Master Builders Victoria (MBV) remains concerned about Victorian building and construction insolvencies.

MBV has continued to shed light on the issue of soaring costs of materials and labour shortages, which may lead to more building and construction companies being forced into administration.

MBV Acting CEO Michela Lihou said the proportion of insolvencies accounted for by building and construction had grown steadily over the past two years.

It is now close to the highest it’s ever been since data recording started in 2013.

“With building contract prices locked in, the large and unanticipated surge in the prices of many building items such as timber and steel-based products means that many of our members are finding that the cost of completing work is more costly than expected,” she said.

Ms Lihou said MBV is actively involved in finding supply shortage solutions to ensure sustained growth for the building and construction industry. 

“Last year, MBV requested that the Victorian Government ask the Commissioner for Better Regulation and Red Tape Commissioner, Anna Cronin, to investigate the issue of building and construction material shortages,” she said.

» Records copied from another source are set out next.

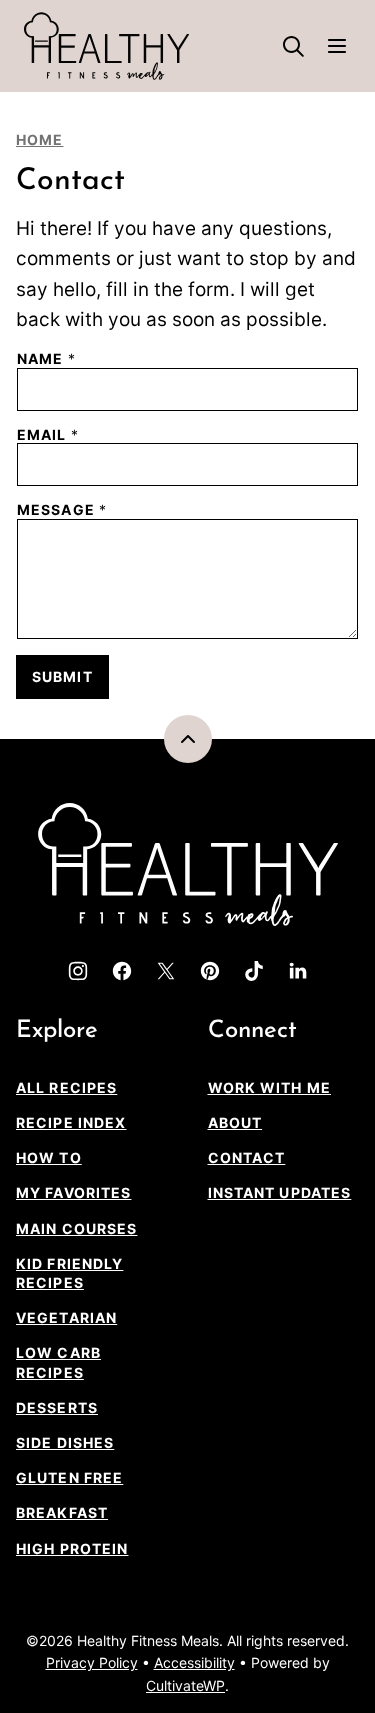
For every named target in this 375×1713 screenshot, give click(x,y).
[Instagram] (78, 971)
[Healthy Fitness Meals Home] (106, 46)
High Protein (72, 1548)
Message (62, 510)
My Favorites (73, 1192)
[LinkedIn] (298, 971)
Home (39, 139)
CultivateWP (185, 1685)
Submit (62, 676)
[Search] (293, 46)
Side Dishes (65, 1442)
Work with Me (269, 1087)
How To (49, 1157)
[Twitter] (166, 971)
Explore (57, 1031)
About (235, 1122)
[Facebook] (122, 971)
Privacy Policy (92, 1662)
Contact (247, 1157)
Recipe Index (71, 1122)
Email (48, 435)
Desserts (57, 1407)
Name (46, 359)
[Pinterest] (210, 971)
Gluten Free (69, 1477)
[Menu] (337, 46)
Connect (252, 1031)
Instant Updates (280, 1192)
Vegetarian (66, 1317)
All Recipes (66, 1087)
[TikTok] (254, 971)
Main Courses (76, 1228)
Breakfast (62, 1512)
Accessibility (194, 1662)
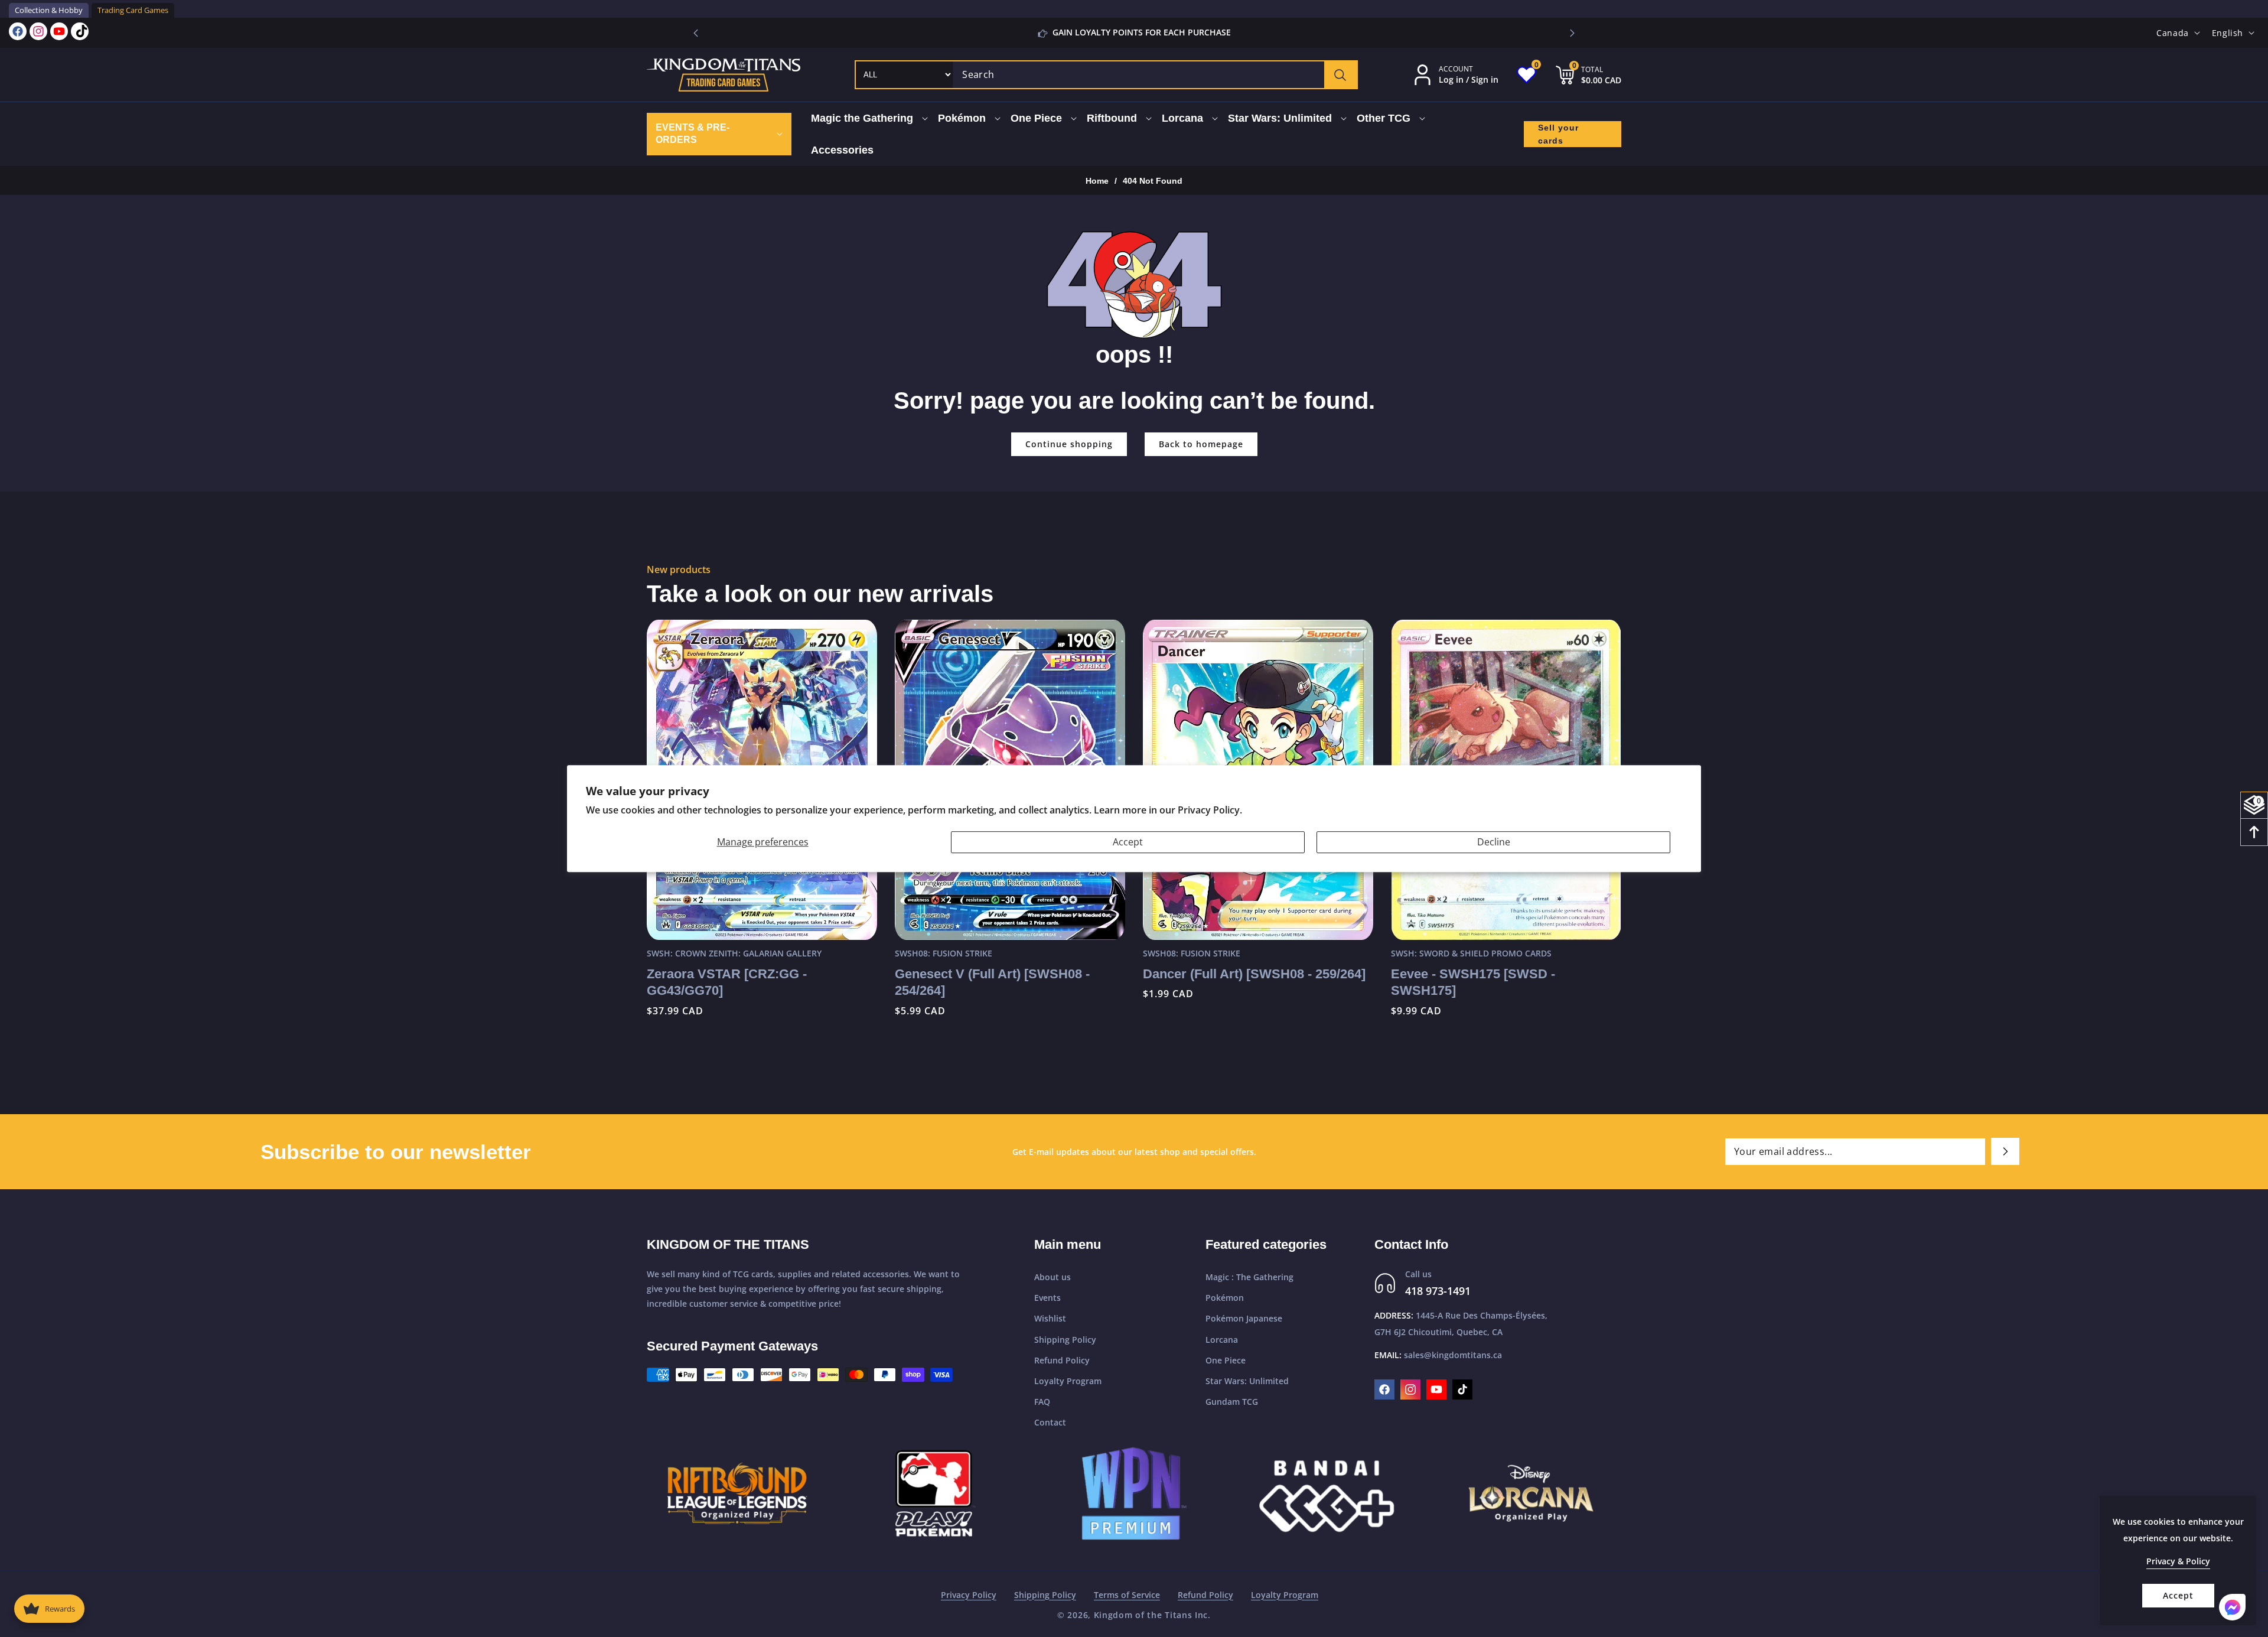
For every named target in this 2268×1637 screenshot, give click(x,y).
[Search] (1340, 74)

“At the start of November 2021, the Commissioner delivered a report to Government on the state of supply shortages in Victoria.

“This issue is now urgent, and we look forward to hearing the Commissioner’s recommendations as soon as possible.

“We are keen to work with the Victorian Government on solutions before any more Victorian building and construction companies end up in trouble.”

In Victoria, building and construction accounted for 30 per cent of all insolvencies in the state in the three months to December 2021.

Over the final three months of 2021, well over half of building and construction business insolvencies were accounted for by creditor wind-ups (57.6 per cent).

A further 16.8 per cent resulted from court wind-ups and 12.2 per cent from voluntary administrations in Australia.

The average cost of supplies used in home building rose 13.5 per cent in the year to December in Melbourne, compared to 12.9 per cent in both Brisbane and Adelaide, with a 12 per cent average across Australian cities.